The bill also allows for the dispatch of such seized contraband to other nations as humanitarian aid, as well as to refugees.
“Destruction of foodstuffs is a redundant measure,” Communist MPs wrote in the note attached to the bill. “Russia is destroying food before the eyes of the whole world while at the same time millions of people, including children, famish to death in various countries,” they added.
The bill allows for physical destruction of seized banned foods, but only after they are recognized as dangerous or bad for health by a state hygiene body.
On August 6, Russian customs began to destroy all food products exported to Russia in violation of the food embargo. The ruling doesn’t apply to food items brought to Russia by individuals for personal use if they are accompanied by proper paperwork.
The previous rules ordered the seized contraband products be sent back to the country of origin.
READ MORE: Putin agrees to destroy banned foodstuffs at Russian border crossings
Representatives of the Russian state watchdog Rospotrebnadzor earlier told the press that the agency had destroyed 500 tons of seized contraband foodstuffs in just one week after starting to use the new procedure. At the same time, the head of the agency told reporters that the number of attempts to smuggle embargoed products into the country had fell 10 times even after the decree on their destruction was signed by President Putin and even before it came into force.
The controversial decision caused a huge reaction from the Russian public and politicians. A State Duma MP representing the center-left Fair Russia party proposed sending the banned food to the civil war-torn Ukrainian regions of Lugansk and Donetsk, which are suffering from a humanitarian crisis.

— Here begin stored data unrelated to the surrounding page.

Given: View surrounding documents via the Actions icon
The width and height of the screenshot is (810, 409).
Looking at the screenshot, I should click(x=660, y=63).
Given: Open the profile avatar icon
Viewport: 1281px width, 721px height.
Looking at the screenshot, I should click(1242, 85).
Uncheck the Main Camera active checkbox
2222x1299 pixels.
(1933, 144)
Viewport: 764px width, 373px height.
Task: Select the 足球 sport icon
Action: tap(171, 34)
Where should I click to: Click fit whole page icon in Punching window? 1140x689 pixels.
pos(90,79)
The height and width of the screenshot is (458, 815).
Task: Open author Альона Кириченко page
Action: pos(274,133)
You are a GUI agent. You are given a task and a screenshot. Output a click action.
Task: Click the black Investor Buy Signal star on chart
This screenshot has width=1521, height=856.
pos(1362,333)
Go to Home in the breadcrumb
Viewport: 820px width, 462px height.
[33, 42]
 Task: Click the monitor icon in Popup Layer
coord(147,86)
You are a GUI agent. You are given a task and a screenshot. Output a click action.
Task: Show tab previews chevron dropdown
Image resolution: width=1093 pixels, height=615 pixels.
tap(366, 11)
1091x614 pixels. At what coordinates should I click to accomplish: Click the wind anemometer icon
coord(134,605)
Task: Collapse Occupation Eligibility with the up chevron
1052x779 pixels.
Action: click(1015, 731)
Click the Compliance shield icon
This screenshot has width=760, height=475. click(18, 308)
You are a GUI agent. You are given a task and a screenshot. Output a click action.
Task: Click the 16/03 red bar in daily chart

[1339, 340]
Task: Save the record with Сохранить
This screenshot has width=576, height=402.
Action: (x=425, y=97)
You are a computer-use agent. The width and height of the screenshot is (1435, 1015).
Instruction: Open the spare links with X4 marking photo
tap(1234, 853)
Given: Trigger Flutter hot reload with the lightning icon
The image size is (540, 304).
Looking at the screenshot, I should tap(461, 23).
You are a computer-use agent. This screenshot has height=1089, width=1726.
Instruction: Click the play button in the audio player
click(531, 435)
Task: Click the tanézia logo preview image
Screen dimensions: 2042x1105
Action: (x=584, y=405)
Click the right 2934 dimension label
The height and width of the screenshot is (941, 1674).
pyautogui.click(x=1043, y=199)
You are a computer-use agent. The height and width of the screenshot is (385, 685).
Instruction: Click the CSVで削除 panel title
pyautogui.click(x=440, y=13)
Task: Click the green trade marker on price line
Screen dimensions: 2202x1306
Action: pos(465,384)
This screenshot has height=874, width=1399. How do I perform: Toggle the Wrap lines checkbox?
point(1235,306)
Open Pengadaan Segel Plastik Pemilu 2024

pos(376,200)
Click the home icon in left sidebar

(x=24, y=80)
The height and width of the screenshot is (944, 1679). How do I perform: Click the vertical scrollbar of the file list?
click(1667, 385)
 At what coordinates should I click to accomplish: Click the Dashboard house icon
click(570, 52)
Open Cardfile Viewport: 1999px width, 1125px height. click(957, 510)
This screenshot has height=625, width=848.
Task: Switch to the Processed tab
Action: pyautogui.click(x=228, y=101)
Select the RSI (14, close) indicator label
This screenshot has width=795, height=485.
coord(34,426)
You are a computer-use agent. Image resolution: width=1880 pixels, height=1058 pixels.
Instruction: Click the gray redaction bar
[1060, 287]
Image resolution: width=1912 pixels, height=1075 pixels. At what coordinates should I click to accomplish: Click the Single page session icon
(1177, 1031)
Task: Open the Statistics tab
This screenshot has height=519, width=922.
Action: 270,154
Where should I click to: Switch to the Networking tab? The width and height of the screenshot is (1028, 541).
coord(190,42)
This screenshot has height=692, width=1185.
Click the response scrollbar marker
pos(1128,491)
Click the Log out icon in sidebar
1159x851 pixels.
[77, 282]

The head of the Russian Communist Party, Gennady Zyuganov, said that the seized contraband food should be inspected by the special commission and if found safe sent to orphanages and to Donetsk and Lugansk.
In addition, about 300,000 people signed the petition against it published on the US-registered website change.org. Last week Vladimir Putin’s press secretary Dmitry Peskov told reporters that the president would be informed about the motion that collected so many signatures, but at the same time expressed some doubt over the reliability of the source.